Regex – Fuzzy Regular Expressions


In my work I have with great results used approximate string matching algorithms such as Damerau–Levenshtein distance to make my code less vulnerable to spelling mistakes.

Now I have a need to match strings against simple regular expressions such TV Schedule for \d\d (Jan|Feb|Mar|...). This means that the string TV Schedule for 10 Jan should return 0 while T Schedule for 10. Jan should return 2.

This could be done by generating all strings in the regex (in this case 100×12) and find the best match, but that doesn't seam practical.

Do you have any ideas how to do this effectively?

Best Answer

I found the TRE library, which seems to be able to do exactly fuzzy matching of regular expressions. Example: It only supports insertion, deletion and substitution though. No transposition. But I guess that works ok.

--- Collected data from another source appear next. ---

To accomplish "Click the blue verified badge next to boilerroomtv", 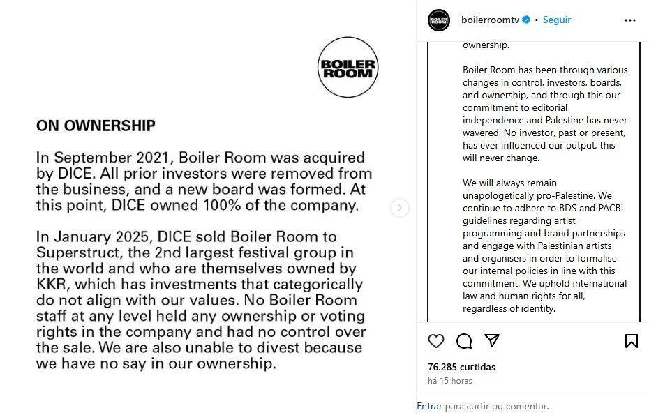I will [526, 20].
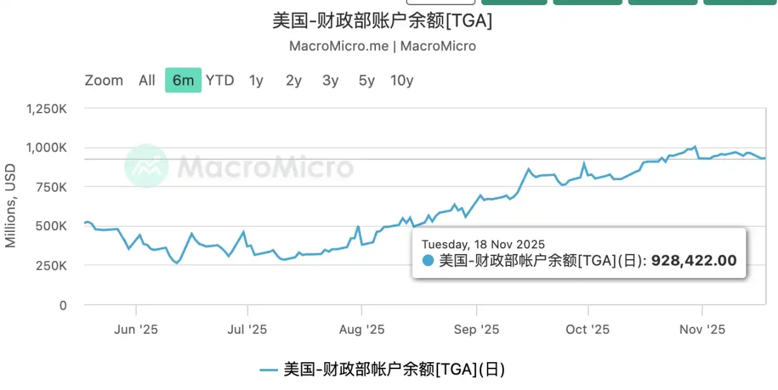The image size is (778, 390).
Task: Select the All zoom range
Action: (147, 80)
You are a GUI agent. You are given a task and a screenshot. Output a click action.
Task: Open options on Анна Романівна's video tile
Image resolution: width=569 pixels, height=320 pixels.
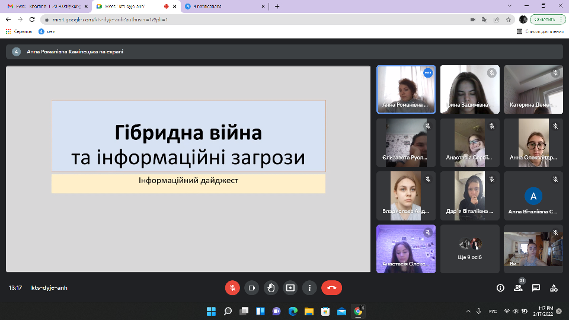(428, 73)
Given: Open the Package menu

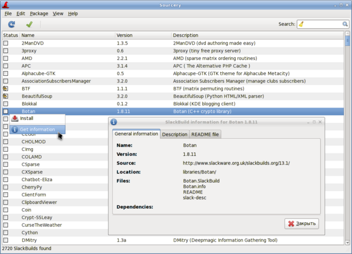Looking at the screenshot, I should coord(39,13).
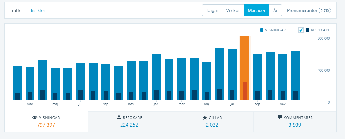Open the Gillar 2 032 summary tab

[x=212, y=121]
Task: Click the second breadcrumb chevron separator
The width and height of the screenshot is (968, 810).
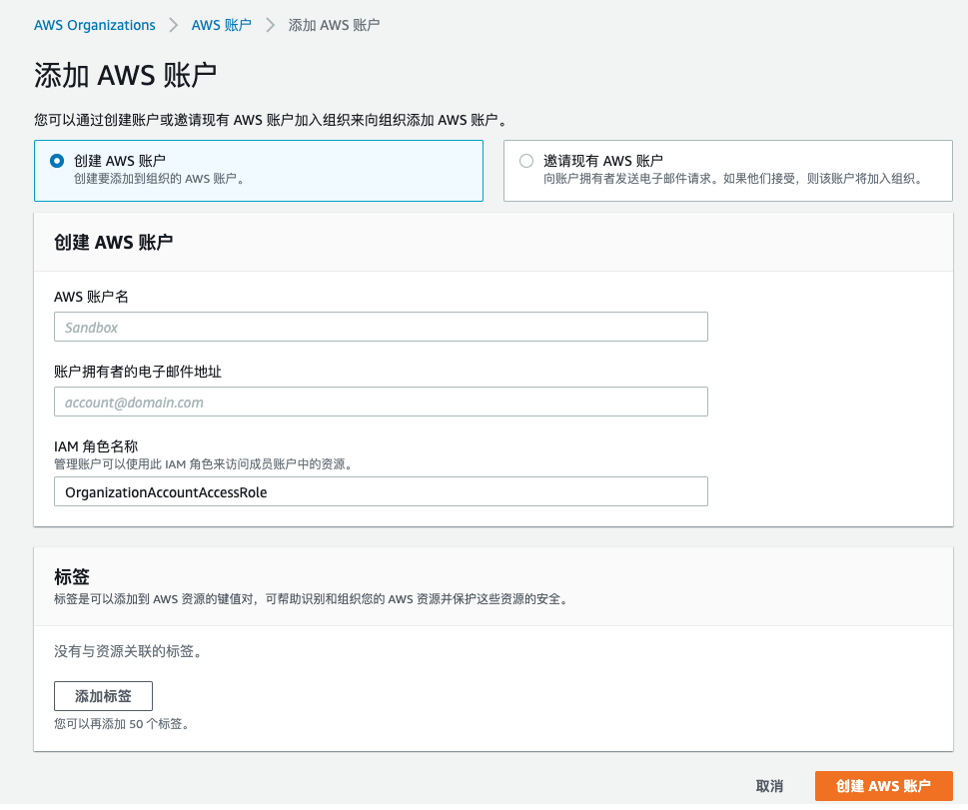Action: pos(270,25)
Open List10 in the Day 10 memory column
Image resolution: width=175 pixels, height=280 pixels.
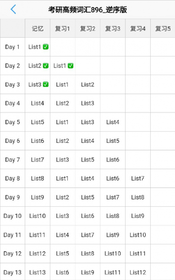tap(37, 216)
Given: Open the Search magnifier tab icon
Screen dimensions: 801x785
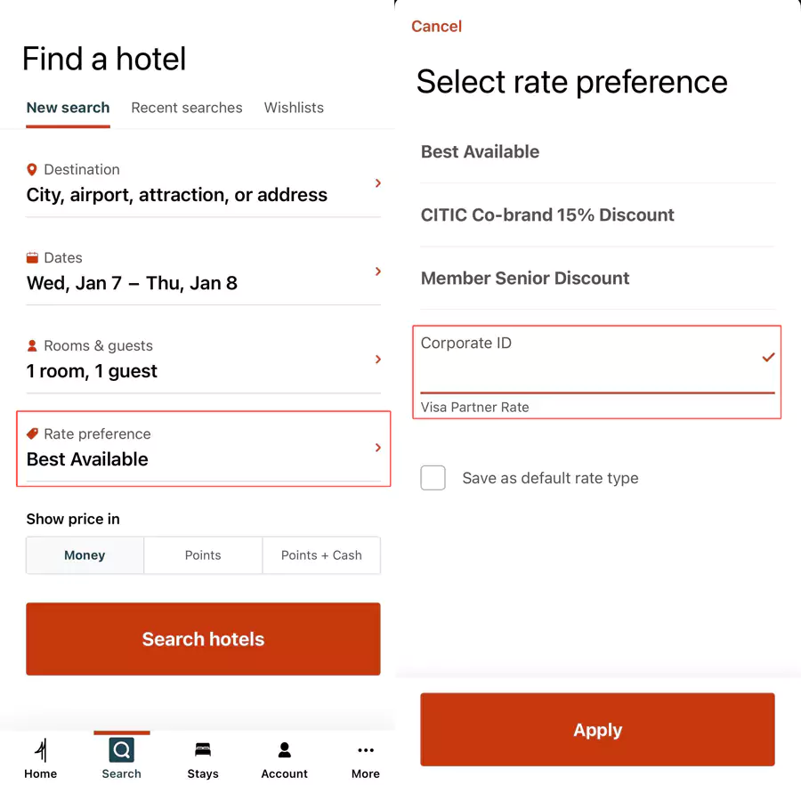Looking at the screenshot, I should tap(121, 750).
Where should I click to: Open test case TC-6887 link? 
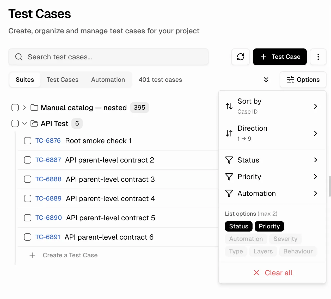click(48, 160)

I tried the accompanying agrep tool with the regexp on the following file:

TV Schedule for 10Jan
TVSchedule for Jan 10
T Schedule for 10 Jan 2010
TV Schedule for 10 March
Tv plan for March

and got

$ agrep -s -E 100 '^TV Schedule for \d\d (Jan|Feb|Mar)$' filename
1:TV Schedule for 10Jan
8:TVSchedule for Jan 10
7:T Schedule for 10 Jan 2010
3:TV Schedule for 10 March
15:Tv plan for March

Thanks a lot for all your suggestions.